» Essayez vous-même: Comptez les lignes du matériel ci-dessous qui contiennent la chaîne « label », en respectant la casse, puis donnez uniquement ce nombre.

Données d'ancrage pour captures d'écran:

——————————

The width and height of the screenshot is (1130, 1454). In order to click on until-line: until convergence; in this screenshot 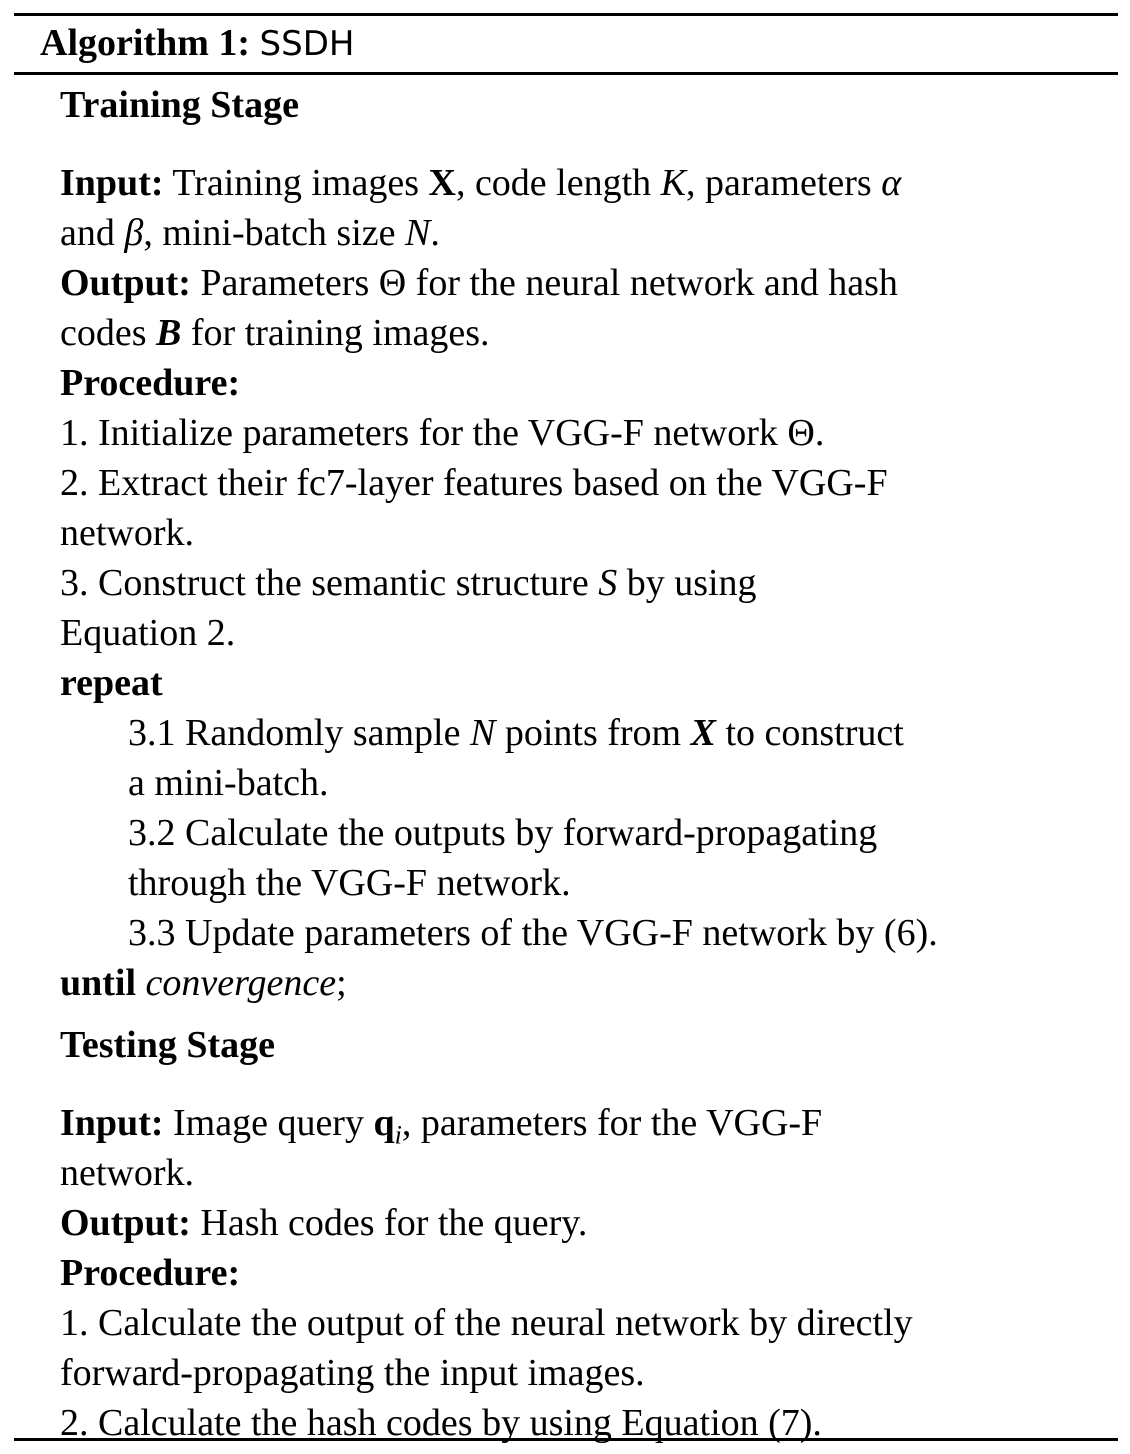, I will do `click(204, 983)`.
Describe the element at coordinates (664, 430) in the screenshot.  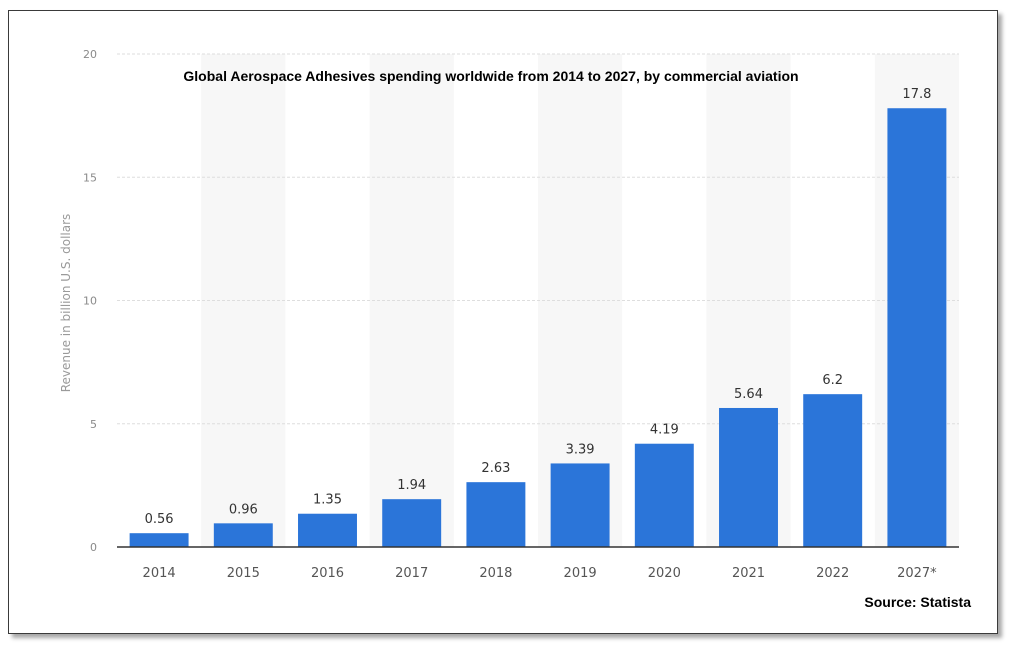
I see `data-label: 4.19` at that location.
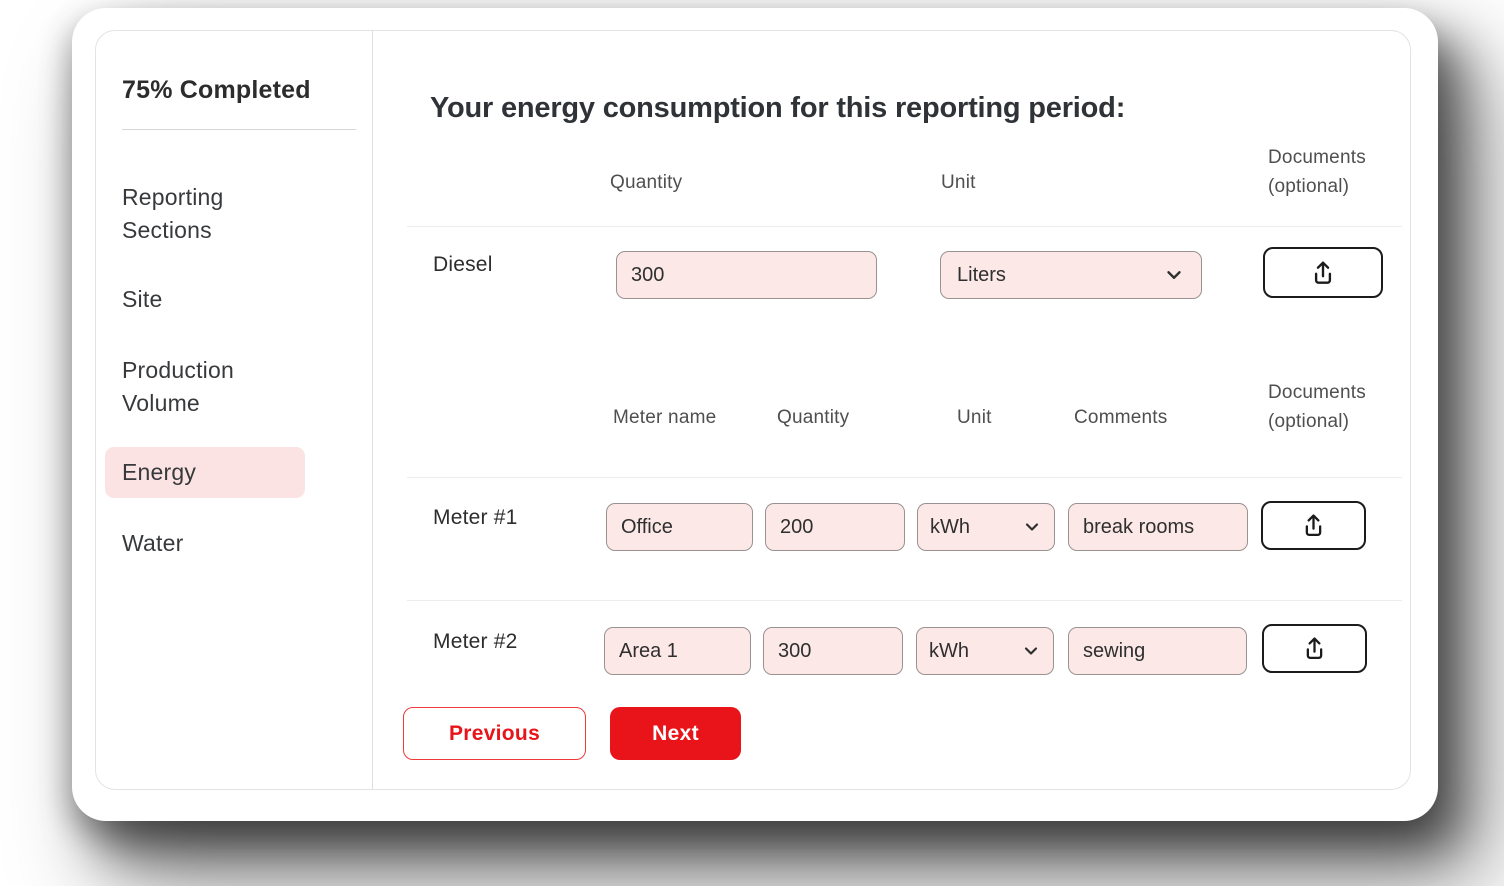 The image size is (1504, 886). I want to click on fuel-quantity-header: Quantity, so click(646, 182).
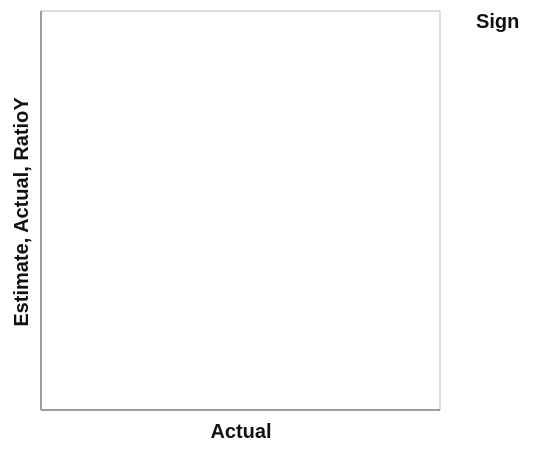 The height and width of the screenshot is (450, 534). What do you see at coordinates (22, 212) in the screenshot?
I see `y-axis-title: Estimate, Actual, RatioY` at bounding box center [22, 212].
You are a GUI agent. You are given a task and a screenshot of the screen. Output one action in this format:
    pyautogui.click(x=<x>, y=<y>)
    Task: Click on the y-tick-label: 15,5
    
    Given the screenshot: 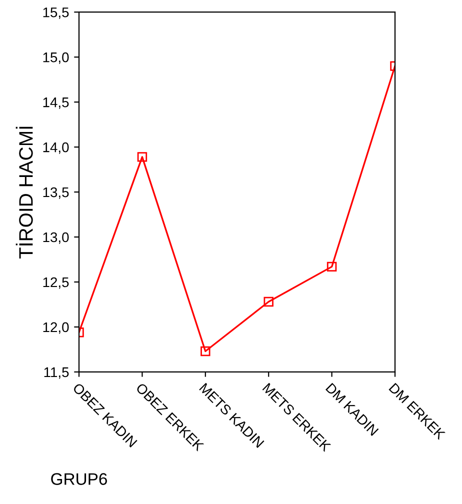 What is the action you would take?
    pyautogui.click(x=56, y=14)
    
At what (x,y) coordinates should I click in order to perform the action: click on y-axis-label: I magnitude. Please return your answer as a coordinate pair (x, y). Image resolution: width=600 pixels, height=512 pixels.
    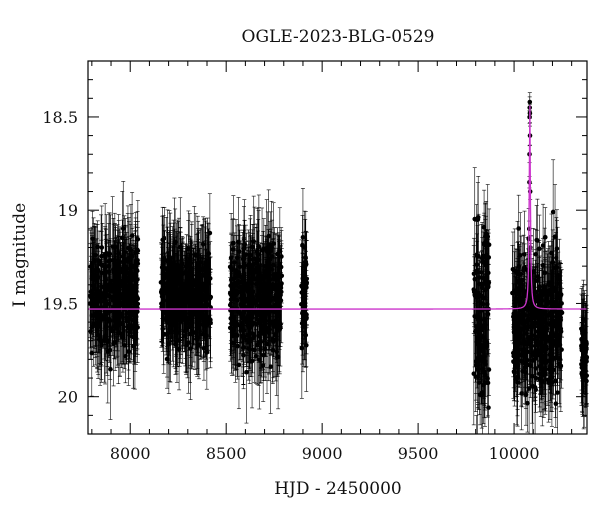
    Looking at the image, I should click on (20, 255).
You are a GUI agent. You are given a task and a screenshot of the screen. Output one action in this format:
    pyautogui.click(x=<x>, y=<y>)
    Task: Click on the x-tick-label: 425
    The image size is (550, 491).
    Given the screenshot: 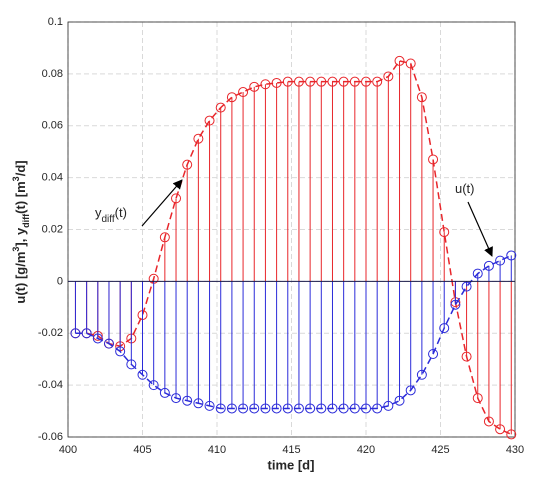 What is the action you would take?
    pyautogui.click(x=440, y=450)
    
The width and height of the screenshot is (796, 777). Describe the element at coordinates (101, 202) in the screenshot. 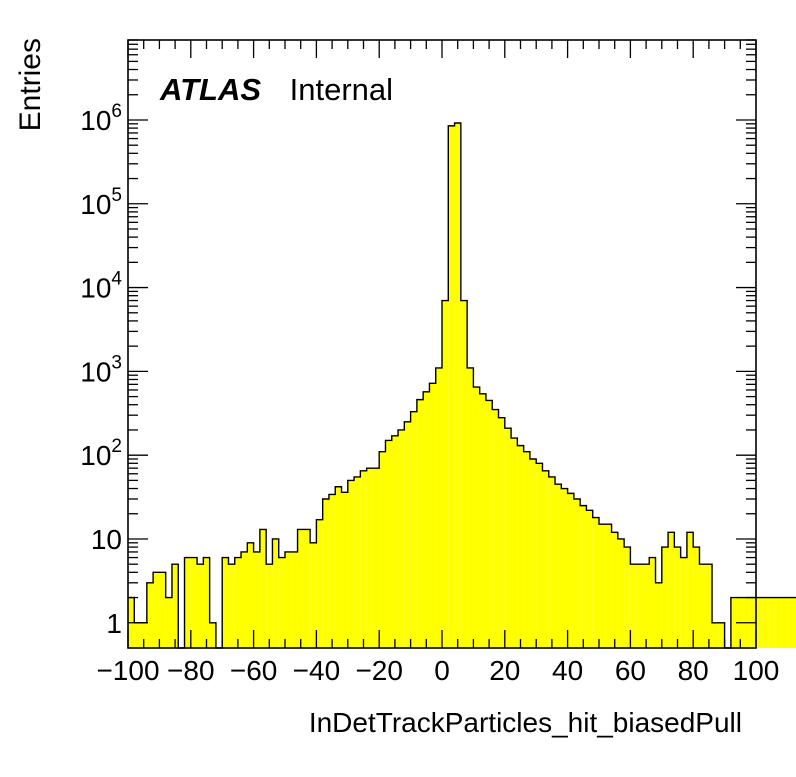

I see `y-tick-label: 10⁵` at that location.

——————————

» Réponse attendue: 5